# Task to complete
Recast the stretch of entries from the line containing "Click the 67 % value label" through the end of the entries as a numbered list, omitting blank lines and leaving out the pictures.

[Records from a pointing dataset]
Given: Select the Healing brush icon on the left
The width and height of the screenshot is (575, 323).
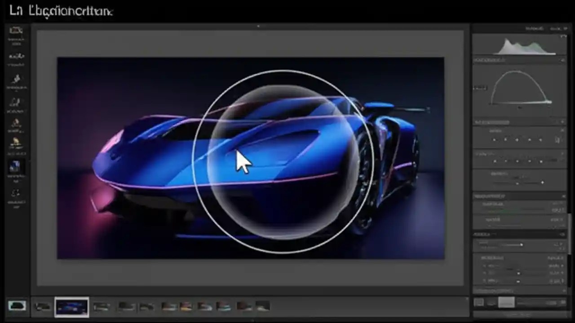Looking at the screenshot, I should coord(17,56).
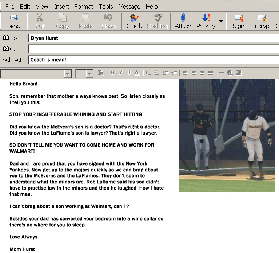
Task: Open the font color picker
Action: click(137, 73)
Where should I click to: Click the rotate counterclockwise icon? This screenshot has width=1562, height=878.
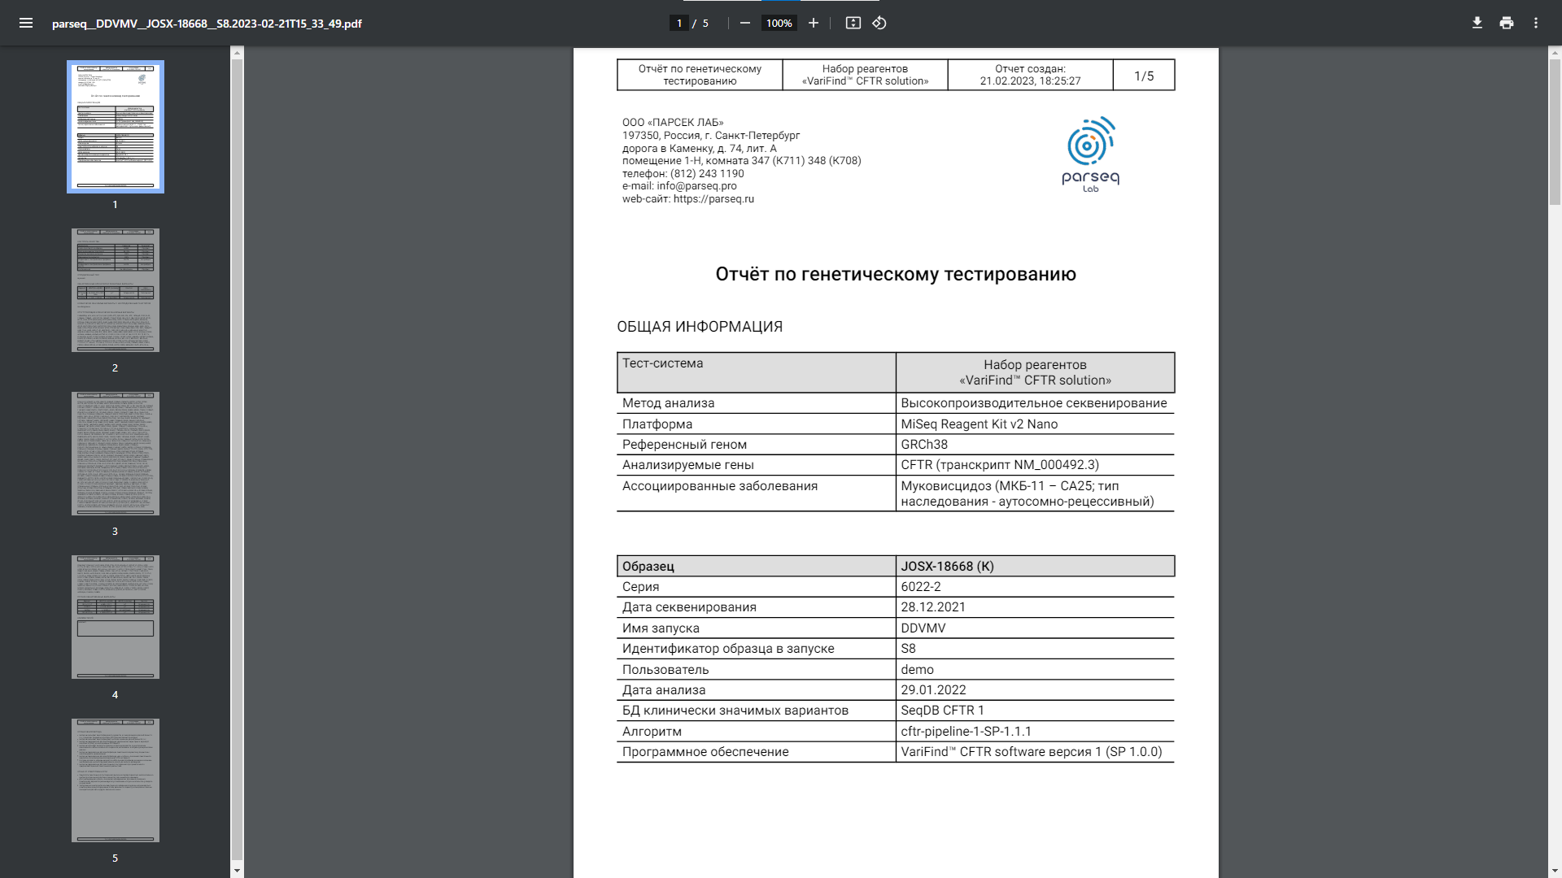(x=879, y=24)
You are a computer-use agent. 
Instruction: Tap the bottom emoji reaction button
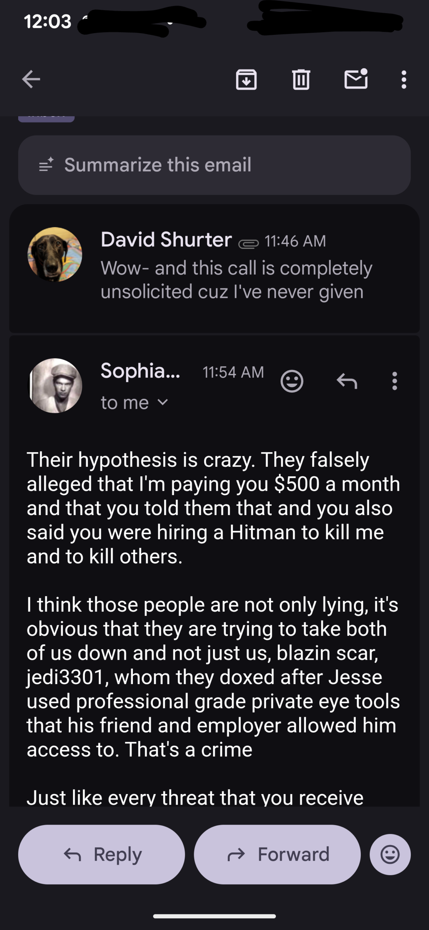[390, 854]
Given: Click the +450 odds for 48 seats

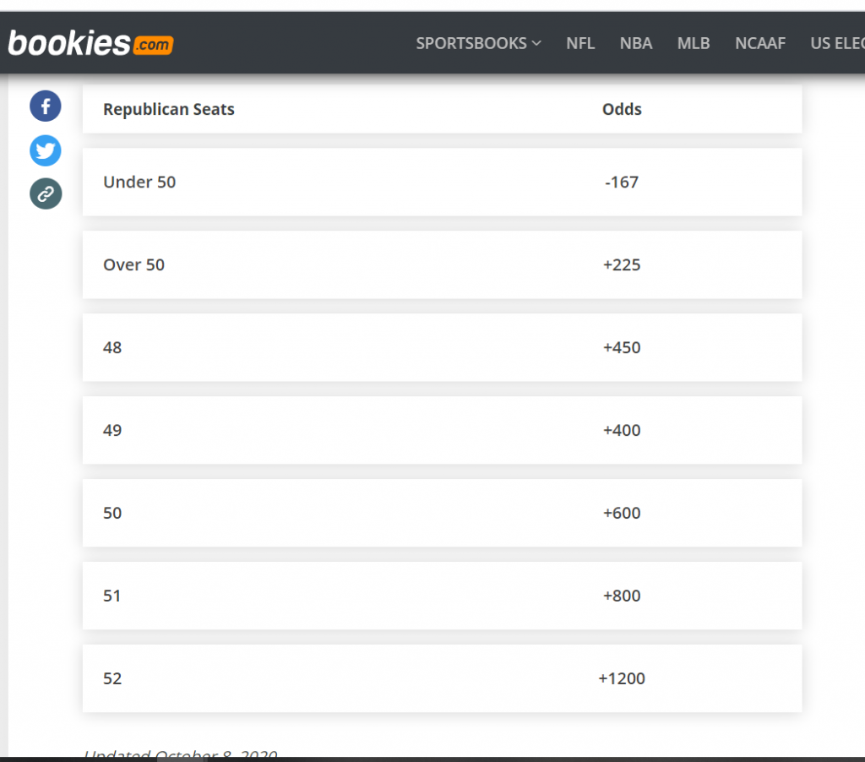Looking at the screenshot, I should click(x=622, y=347).
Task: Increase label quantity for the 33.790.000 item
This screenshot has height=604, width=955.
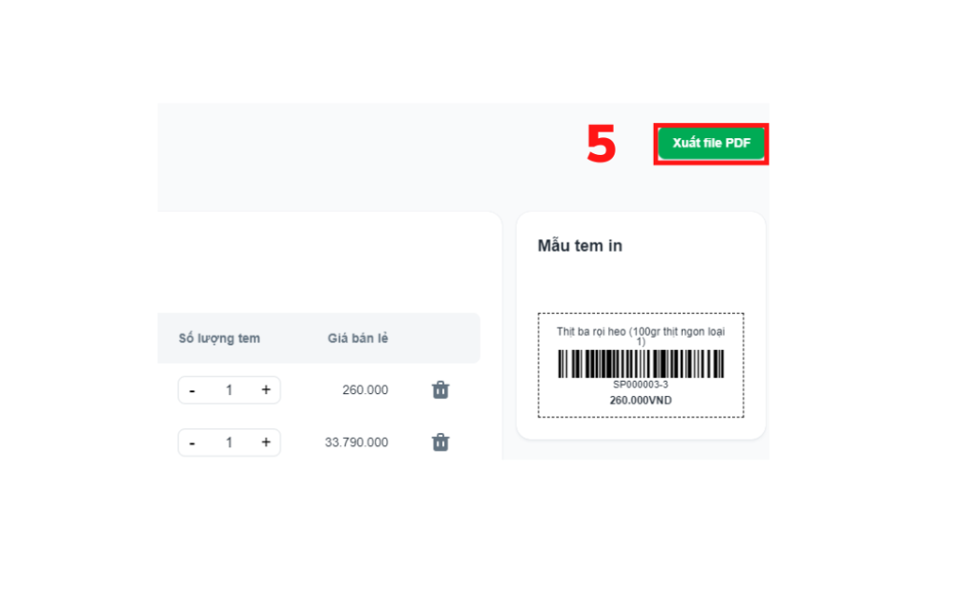Action: pyautogui.click(x=266, y=442)
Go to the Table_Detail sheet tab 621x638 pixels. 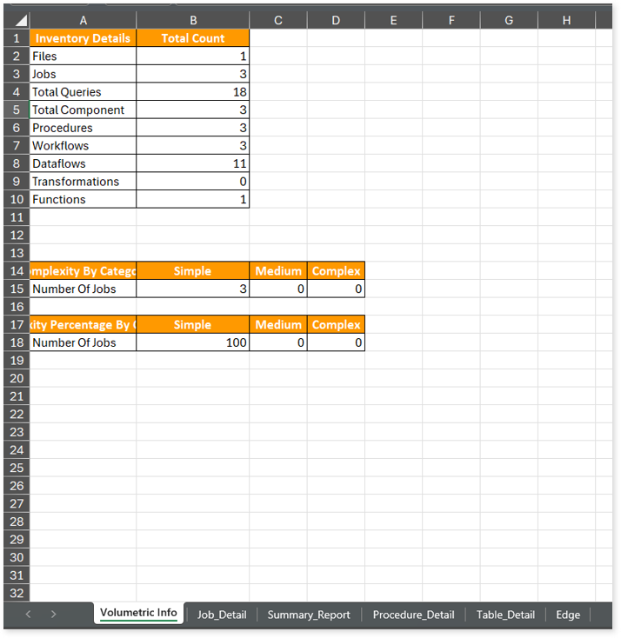[x=505, y=615]
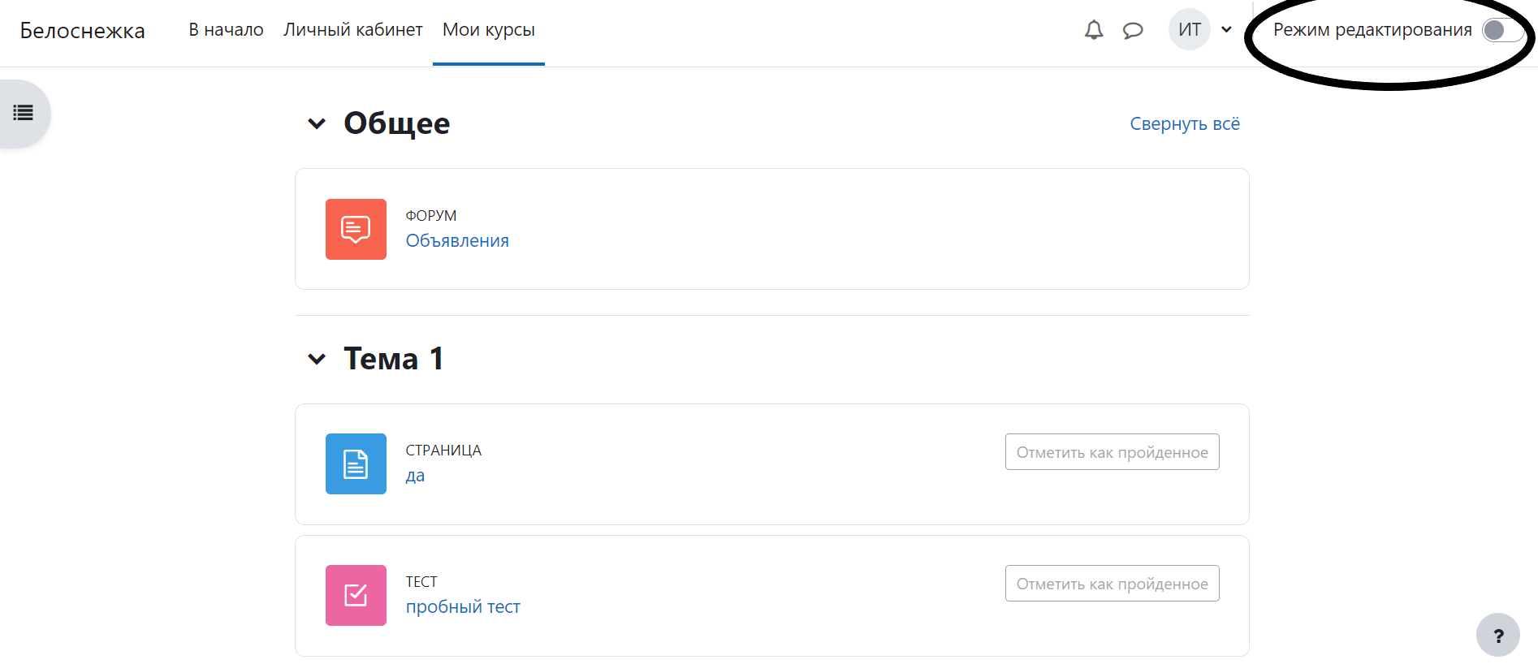
Task: Toggle the Режим редактирования switch
Action: (1501, 30)
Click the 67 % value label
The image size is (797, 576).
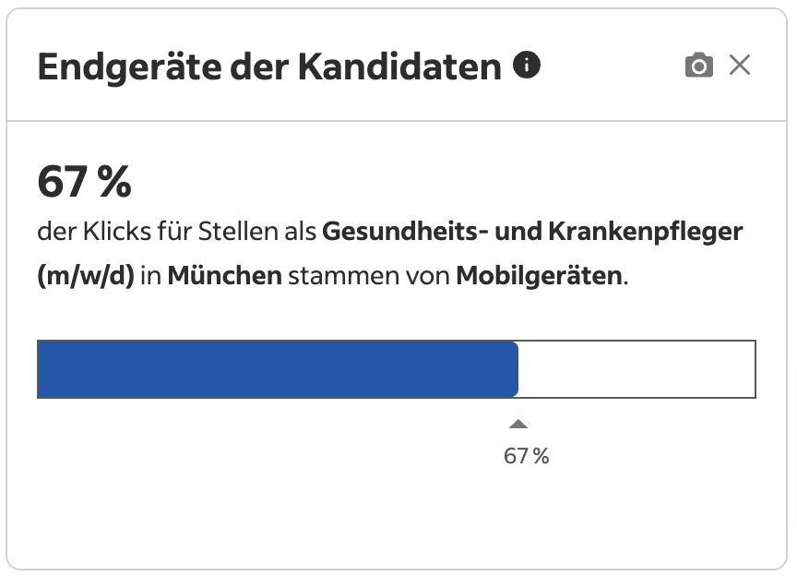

# Task solution
1. Click the 67 % value label
2. The image size is (797, 576).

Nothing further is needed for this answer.